Con esto en mente es sumamente interesante
leer algunos documentos postconciliares que hablan de una “Tradición
viva”, un eufemismo para significar una Tradición que cambia; es decir,
una Tradición que NO es Tradición. Un buen ejemplo de ello es Ecclesia Dei de Juan Pablo II:
Las amplias y profundas enseñanzas del Concilio Vaticano II requieren un nuevo empeño de profundización, en el que se clarifique plenamente la continuidad del Concilio con la Tradición, sobre todo en los puntos doctrinales que, quizá por su novedad, aún no han sido bien comprendidos por algunos sectores de la Iglesia.
La Misa Tradicional, tan odiada por los modernistas |
¡Es asombroso!
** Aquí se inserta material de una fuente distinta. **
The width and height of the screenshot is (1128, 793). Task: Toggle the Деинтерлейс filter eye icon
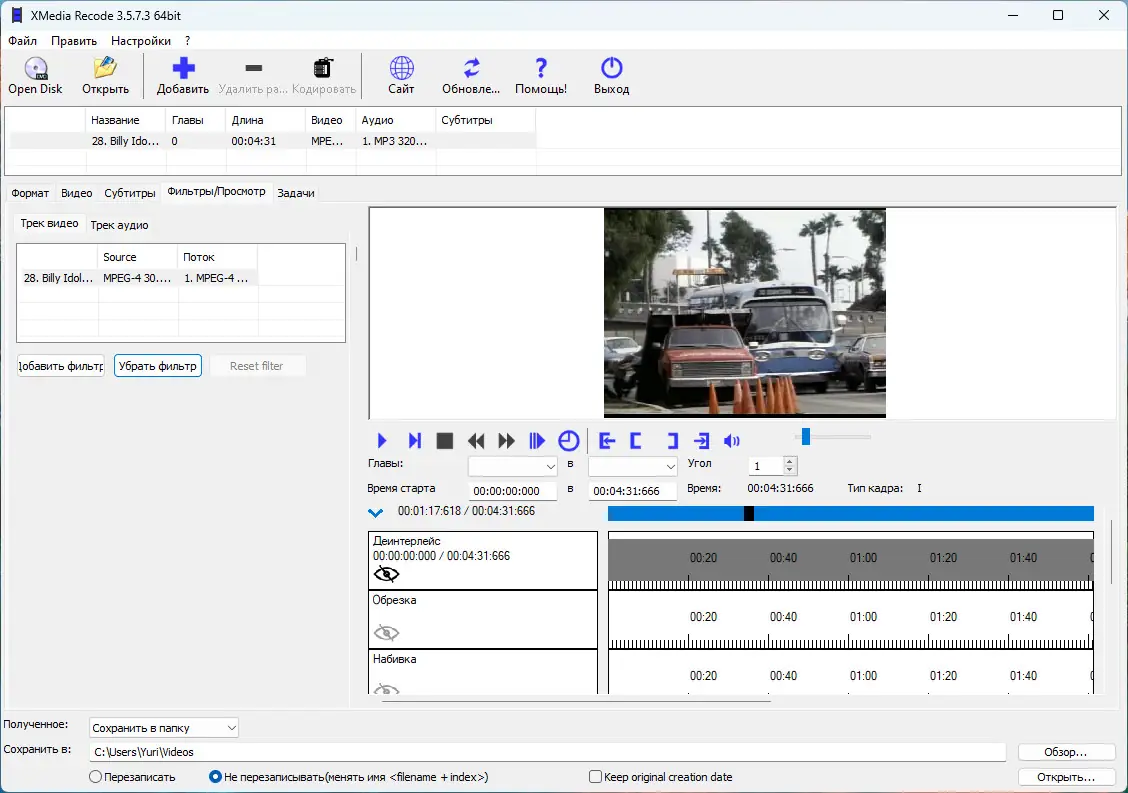386,574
El documento habla de
aspectos de la Tradición que son “novedosas”. ¿Pero cómo puede algo ser
novedoso y tradicional a la vez? Para conformarse con un disparate
semejante hace falta una de dos cosas: hacerse una lobotomía y extraer
el cerebro (una opción últimamente muy popular entre los neo-católicos),
o reescribir el diccionario de la lengua.
Termino con otra cita del gran Cardenal Pie, cuyo mensaje es aún plenamente actual:
Oigan esta máxima, ustedes, católicos llenos de temeridad que tan rápidamente adoptan las ideas y el lenguaje de su tiempo, que hablan de reconciliar la fe y la Iglesia con el espíritu moderno y con la nueva ley. Y ustedes que aceptan con tanta alegría la ocupación más peligrosa que nuestra época orgullosamente llama “Ciencia”, miren hasta qué punto se extravían del programa propuesto por el apóstol, “Querido Timoteo, conserva el bien que te ha sido confiado. Evita la impiedad de una vana palabrería y las objeciones de una pretendida ciencia.” (1 Timoteo 6:20) Estén en guardia. Con tales temeridades uno se va más lejos de lo que se imaginaba al principio. Y al colocarse en esa pendiente de novedades profanas, obedeciendo la corriente de la mal-llamada ciencia, muchos han perdido la Fe.
¿No han sentido tristeza a menudo, y miedo, venerables hermanos míos, al oír el lenguaje de ciertos hombres, que se creen aún hijos de la Iglesia, hombres que todavía practican ocasionalmente como católicos y se acercan a la Mesa del Señor? ¿Les consideran aún hijos, les consideran aún miembros de la Iglesia, los que arropándose con frases ambiguas como “aspiraciones modernas” y la “fuerza del progreso y la civilización”, proclaman la existencia de una “conciencia de los laicos”, de una conciencia secular y política en oposición a la “conciencia de la Iglesia”, contra la que se abrogan el derecho de reaccionar, para corregirla y renovarla? ¡Ay, tantos pasajeros y hasta capitanes, los que, creyéndose dentro de la barca, juegan con novedades profanas y la ciencia mentirosa de su tiempo, ya están hundidos en el abismo.